Your goal
Rewrite the lines below with each "Task" renamed to "Instruction", changing nothing else.

[Saved dataset items]
◆ ◆ ◆

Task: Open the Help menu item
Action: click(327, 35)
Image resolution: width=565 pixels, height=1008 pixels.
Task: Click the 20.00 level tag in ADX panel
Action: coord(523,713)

◆ ◆ ◆

Written response
Instruction: Open the Help menu item
Action: click(327, 35)
Image resolution: width=565 pixels, height=1008 pixels.
Instruction: Click the 20.00 level tag in ADX panel
Action: coord(523,713)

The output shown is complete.